Bond yields - which indicate the price that governments must pay investors to borrow money - have risen sharply amid fears for the outlook for European economies.
Rising borrowing costs have also come as central banks hike interest rates to contain a surge in living costs.
Higher debt interest repayments could hamper governments’ ability to provide financial help to households and businesses struggling with massive increases to fuel and energy costs.
"The Governing Council will have an ad-hoc meeting on Wednesday to discuss current market conditions," an ECB spokespersontold Reuters.
Bond yields have risen sharply since the ECB announced its plan for rate hikes last Thursday.
The premium that some member states pay over the risk-free German 10-year bond has spread. Ten-year German yields currently sit at 1.77 percent, while Italian 10-year bonds are 240 basis points higher — the largest spread since early 2020.
Several eurozone nations are highly indebted, with debt piles equivalent to more than their entire annual economic output.
The cost of Covid support programmes has added to debt built up after the financial crisis that has yet to be paid down.
The Bank of Englad is widely expected to increase interest rates when its Monetary Policy Commitee meets on Thursday. That will mean higher borrrowing costs for homeowners on variable or tracker mortgages.
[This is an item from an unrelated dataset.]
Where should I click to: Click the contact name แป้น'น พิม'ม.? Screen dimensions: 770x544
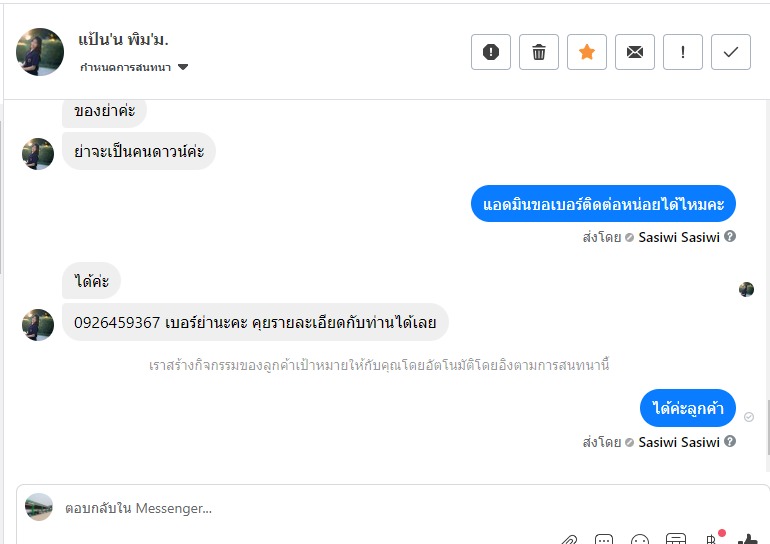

In the US, experts have warned that a closely-watched indicator is pointing towards a looming recession.
The “yield curve”, which plots the amount investors are willing to receive in exchange for lending money to governments, turned negative on Tuesday. It means that investors are pessimistic about the health of the economy.
Usually, long-term government debt offers higher yields than short-term debt, because investors are locking away their money for longer. However, when fears increase about a sharp downturn they’re willing to accept less for a Treasury maturing many years in the future.